I enjoyed looking at the works on show at Tate's new space with a companion but compared to something like Holbein's The Ambassadors or for that matter Hockney's A Bigger Splash it was forgettable and often I thought lacking in craftsmanship.


Odd to find that the arrangement of Bricks ( Equivalent VIII) that created so many news headlines is not alone in being an exercise in an idea carried to extremis - somewhat irritated by Bruce Nauman's 'Corridor with Mirror and White Lights' (1971) - I had wondered about the 'air conditioning' I saw in the pre launch so was on my guard but I'm sure many would have missed this and it would probably not be a great loss for them.

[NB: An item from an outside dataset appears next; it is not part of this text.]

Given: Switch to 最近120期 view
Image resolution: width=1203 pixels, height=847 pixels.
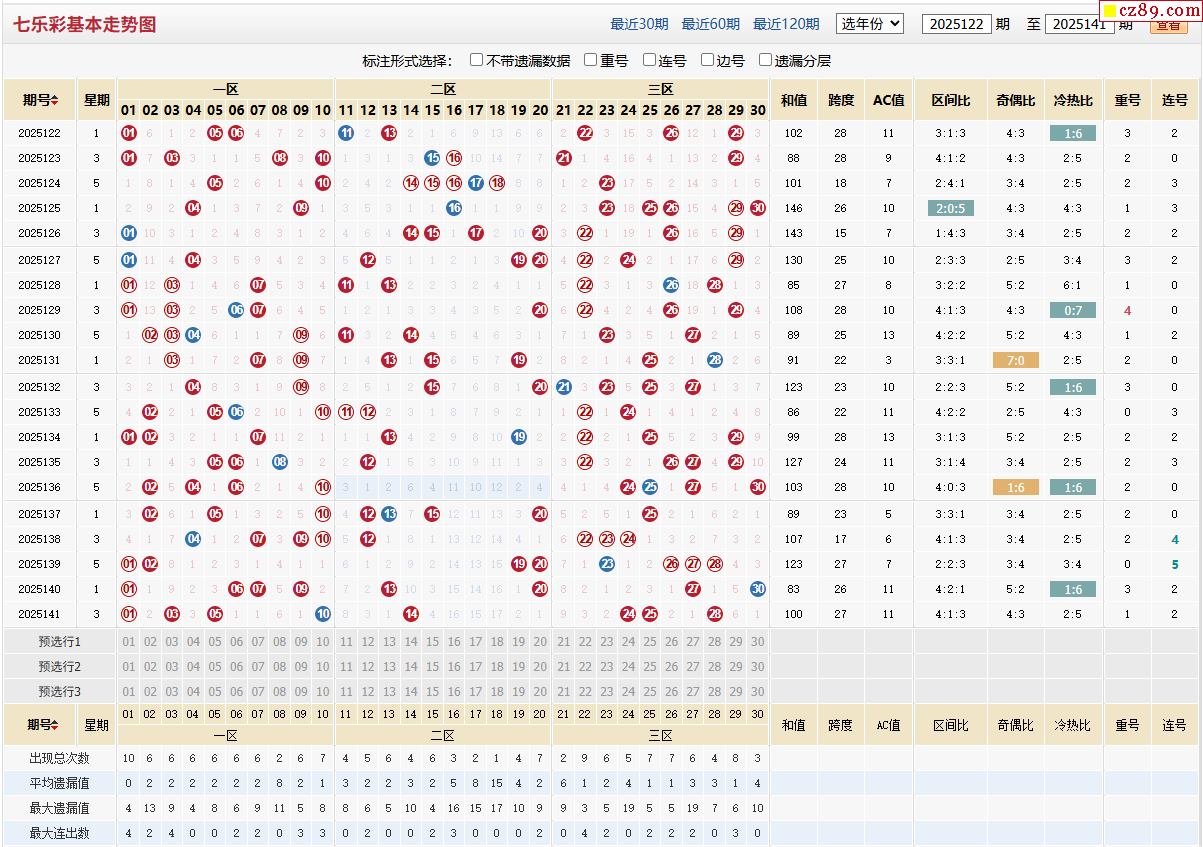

[Having looked at Nauman's 'biog' I can see perhaps why his work is as it is.]




'Corridor with Mirror and White Lights' (1971)

I did enjoy some of the items but having some time after our joint 'promenade I  did go and look at some (so called) retinal art and found that it was for me a richer experience.

My eye was drawn to Meredith Frampton's
'Portrait of a Young Woman' (1935) as an example of a picture that tells us much about the sitter and the time.

Odd to find that Frampton lived until 1984 and note that (for me) his work sits so  comfortably among earlier portraits by revered artists.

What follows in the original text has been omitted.